Herein, we report a comprehensive investigation of chalcogen bonding (ChB) selectivity between selenodiazole (SeDA) and functionalized 1,2,3-triazoles bearing both nitrile and isocyanide groups (1 and 2). Single-crystal X-ray diffraction analysis of cocrystals 1·SeDA and 2·SeDA reveals distinctly different binding preferences: isocyanide groups form conventional σ-hole chalcogen bonds Se⋯C with geometric parameters typical of directional ChB interactions; while nitrile groups engage preferentially in π–π stacking interactions with the selenodiazole ring system, avoiding direct Se⋯N contact.

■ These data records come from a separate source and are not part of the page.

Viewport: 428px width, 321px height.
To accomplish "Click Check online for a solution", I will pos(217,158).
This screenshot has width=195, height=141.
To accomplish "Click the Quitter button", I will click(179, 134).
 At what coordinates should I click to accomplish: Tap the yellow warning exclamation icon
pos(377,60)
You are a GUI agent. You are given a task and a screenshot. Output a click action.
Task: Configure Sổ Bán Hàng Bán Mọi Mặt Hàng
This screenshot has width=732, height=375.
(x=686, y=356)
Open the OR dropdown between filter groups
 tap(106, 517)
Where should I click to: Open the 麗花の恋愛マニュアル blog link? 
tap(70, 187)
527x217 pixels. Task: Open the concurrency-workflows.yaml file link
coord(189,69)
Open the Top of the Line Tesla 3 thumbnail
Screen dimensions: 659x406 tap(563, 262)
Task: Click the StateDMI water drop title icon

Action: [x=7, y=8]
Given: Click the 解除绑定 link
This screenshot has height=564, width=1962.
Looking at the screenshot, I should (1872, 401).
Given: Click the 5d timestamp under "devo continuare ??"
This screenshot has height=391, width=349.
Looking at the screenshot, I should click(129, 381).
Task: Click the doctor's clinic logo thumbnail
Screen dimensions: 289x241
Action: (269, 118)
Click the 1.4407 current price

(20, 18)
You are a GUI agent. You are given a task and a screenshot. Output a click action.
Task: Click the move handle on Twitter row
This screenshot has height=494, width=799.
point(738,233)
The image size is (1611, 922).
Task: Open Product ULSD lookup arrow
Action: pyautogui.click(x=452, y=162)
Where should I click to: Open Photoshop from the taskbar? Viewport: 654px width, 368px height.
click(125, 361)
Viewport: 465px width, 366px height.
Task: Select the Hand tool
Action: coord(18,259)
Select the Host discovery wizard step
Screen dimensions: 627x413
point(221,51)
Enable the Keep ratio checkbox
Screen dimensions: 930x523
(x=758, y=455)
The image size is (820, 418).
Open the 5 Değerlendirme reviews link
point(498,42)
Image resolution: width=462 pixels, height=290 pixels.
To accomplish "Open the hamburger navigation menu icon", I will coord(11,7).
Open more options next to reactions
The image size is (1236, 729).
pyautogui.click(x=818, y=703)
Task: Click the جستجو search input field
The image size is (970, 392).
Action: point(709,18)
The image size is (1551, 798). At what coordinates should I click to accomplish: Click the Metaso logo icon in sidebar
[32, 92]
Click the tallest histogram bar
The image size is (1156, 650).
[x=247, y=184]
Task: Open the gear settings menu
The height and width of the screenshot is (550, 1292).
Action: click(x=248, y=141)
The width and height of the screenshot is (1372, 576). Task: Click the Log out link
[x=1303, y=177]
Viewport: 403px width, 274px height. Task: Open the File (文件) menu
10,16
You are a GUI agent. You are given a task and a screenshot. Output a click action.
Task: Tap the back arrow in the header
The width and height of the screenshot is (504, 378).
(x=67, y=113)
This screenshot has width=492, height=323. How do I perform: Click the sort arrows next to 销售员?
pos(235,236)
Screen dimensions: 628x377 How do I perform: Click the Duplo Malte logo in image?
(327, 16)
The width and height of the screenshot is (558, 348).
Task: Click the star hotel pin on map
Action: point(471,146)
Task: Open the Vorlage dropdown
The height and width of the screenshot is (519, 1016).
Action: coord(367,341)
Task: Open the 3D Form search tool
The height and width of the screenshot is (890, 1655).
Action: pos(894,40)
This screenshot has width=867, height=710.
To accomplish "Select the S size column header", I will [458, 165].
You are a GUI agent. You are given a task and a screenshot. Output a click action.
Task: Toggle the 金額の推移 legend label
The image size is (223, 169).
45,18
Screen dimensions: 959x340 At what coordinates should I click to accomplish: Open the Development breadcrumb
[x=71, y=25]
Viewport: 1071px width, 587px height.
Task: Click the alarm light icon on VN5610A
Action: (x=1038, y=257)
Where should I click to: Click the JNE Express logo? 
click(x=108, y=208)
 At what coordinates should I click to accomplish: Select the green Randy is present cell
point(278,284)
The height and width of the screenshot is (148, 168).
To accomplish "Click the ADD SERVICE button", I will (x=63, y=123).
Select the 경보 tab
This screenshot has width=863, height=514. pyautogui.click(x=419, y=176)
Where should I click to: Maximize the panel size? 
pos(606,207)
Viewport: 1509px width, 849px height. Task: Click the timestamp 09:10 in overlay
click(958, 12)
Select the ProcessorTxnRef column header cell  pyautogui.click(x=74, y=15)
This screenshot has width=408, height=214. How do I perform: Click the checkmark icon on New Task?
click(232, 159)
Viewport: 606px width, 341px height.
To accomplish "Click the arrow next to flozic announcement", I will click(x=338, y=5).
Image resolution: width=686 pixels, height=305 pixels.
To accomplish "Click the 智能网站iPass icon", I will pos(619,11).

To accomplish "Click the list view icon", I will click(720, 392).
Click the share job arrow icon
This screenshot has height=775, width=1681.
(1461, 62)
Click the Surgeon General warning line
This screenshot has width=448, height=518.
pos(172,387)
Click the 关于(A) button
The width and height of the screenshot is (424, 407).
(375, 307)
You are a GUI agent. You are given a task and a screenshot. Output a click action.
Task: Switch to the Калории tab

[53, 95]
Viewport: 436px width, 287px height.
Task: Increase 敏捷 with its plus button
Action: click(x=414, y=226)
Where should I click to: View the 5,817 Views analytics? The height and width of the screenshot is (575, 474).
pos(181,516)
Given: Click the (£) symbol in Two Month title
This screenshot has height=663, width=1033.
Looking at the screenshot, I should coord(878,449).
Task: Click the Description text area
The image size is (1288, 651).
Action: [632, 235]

Comprehensive quantum chemical analysis employing QTAIM, IGMH, ETS–NOCV, NBO, and SAPT methods elucidates the electronic origins of this selectivity. The isocyanide–selenium interaction (−7.7 kcal mol⁻¹) exhibits significant charge transfer through LP(C) → σ*(Se–N) orbital interactions (50 me), with balanced electrostatic (46%), dispersion (32%), and induction (22%) contributions. In contrast, the nitrile–selenodiazole interaction (−10.9 kcal mol⁻¹) represents dispersion-dominated (59%) π–π stacking with minimal selenium orbital involvement and negligible charge transfer (<5 me). These findings establish electronic structure-based design principles for controlling supramolecular assembly patterns, demonstrating that hard–soft acid–base considerations extend to noncovalent interactions where softer carbon centers preferentially engage σ-holes, while harder nitrogen-containing systems favor delocalized π-interactions.